I have been puzzling over the op-ed “Plato’s War on Play” by Mark C. Carnes, professor of history at Barnard College and author of Minds on Fire: How Role-Immersion Games Transform College. (The op-ed is behind a paywall in The Chronicle of Higher Education.) Carnes argues that philosophers and educators from Plato onward have distinguished between the “good play” that is appropriate for the classroom and “bad play” that must be kept outside its bounds. In doing so, they have denied themselves a powerful classroom motivator; harnessing “bad play” for academic purposes can do wonders, as the role-playing game Reacting to the Past suggests.
Role-play may indeed motivate students. But why assume that “traditional” instruction cannot do the same? Why assume, moreover, that slower and quieter kinds of engagement lack value?
But during the past decade, some faculty members and administrators have discovered that the motivational power of “bad play” can be harnessed to academic purposes. Perhaps the most vivid illustration of the phenomenon is the spread of Reacting to the Past, a pedagogical system I helped start, in which students play monthlong games, set in the past, with roles informed by classic texts. For the game set in Athens in 403 BC, for example, students become democrats or oligarchs, and compete by debating the respective merits of Pericles and Plato; for the game set in the Holy Office in Rome in 1632, students pretend to be mathematicians, natural philosophers, and conservative cardinals, and debate whether Galileo’s Dialogue Concerning the Two Chief World Systems proves that the Earth moves. During the past decade, Reacting—the epitome of Platonic bad play—has spread to more than 350 campuses.
All well and good–but underlying this movement is an assumption that lectures, discussions, seminars, presentations, etc., are not interesting for students. In a reply to my comment (on a different matter pertaining to the piece), the author writes:
I didn’t mean to suggest that Plato was the originator of the concept of “bad play”. I argue that he was an influential proponent of the idea that competitive role-playing is bad form of play, seductive and dangerously powerful, which must be suppressed. And so it is that the chief proponents of educational play–from Plato to Piaget, and from Rousseau to Dewey–have denounced role-playing games. Which explains why professors embrace “good play”–a lively seminar discussion, a witty lecturer. The problem is that often our “playful” seminars and lectures aren’t all that much fun–for students or for us.

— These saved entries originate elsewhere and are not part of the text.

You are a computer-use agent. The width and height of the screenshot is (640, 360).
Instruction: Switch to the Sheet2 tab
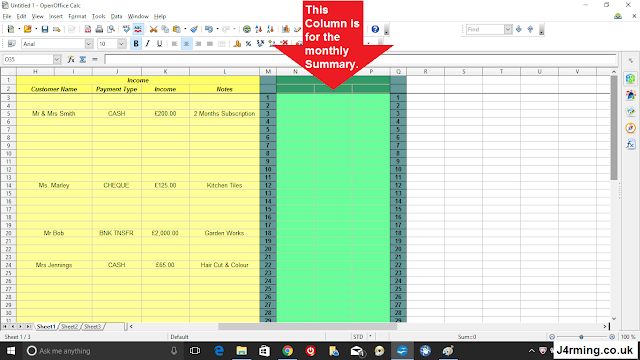tap(69, 327)
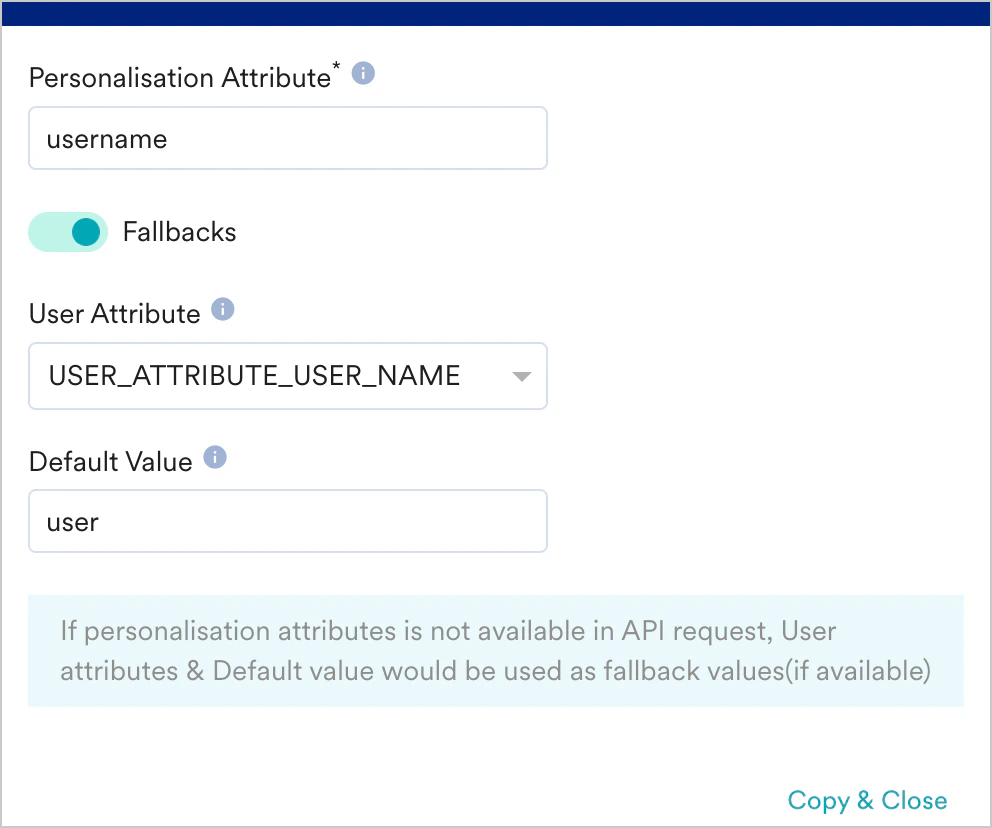This screenshot has height=828, width=992.
Task: Click the Personalisation Attribute info icon
Action: [x=363, y=73]
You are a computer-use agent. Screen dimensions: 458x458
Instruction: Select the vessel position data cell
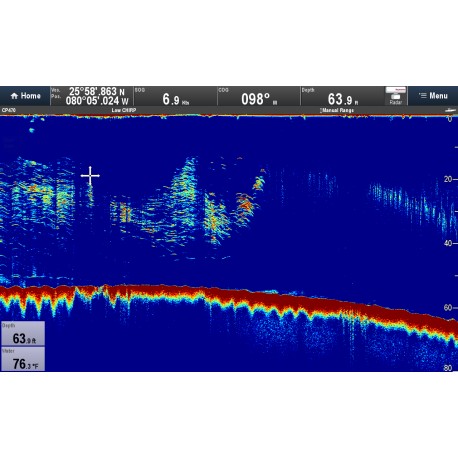pos(92,96)
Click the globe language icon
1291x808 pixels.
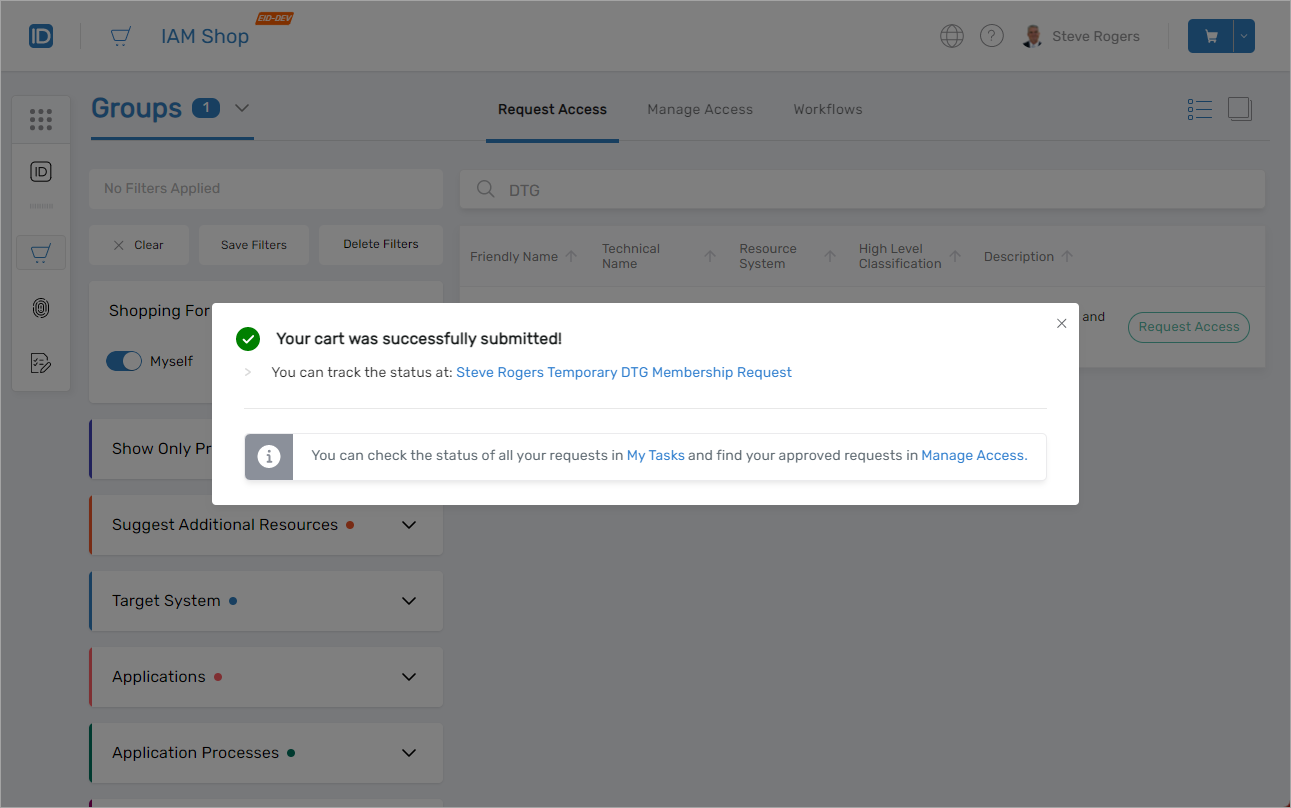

Two questions: Is it true that seminars and lectures–playful or not–aren’t all that much fun? Must they always be fun?
I hear the frequent mantra that the “old” methods no longer engage students and that new ones are needed. I find this strange. I attended my first lectures–about the Moon–at age eleven, and found them captivating; since then, I have almost always enjoyed lectures and seminars for the substance and exchange. In fact, I appreciate classes that give me room to think, where I don’t have to jump in immediately and do or make something. There’s fun in this–but it’s fun that doesn’t always have to be fun. Am I an outlier? Is the world at large clamoring for more “bad” fun? If so, should educators meet the demand, or should they push back a bit?
I am not against role-play as one of many instructional formats. I have used it at times. But month after month of it could get dreary. Even actors could find role-play limiting, since it both is and isn’t acting. I question the widespread assumption that traditional education (with all its variety and permeability) has failed us so deeply and badly that we must embrace something new.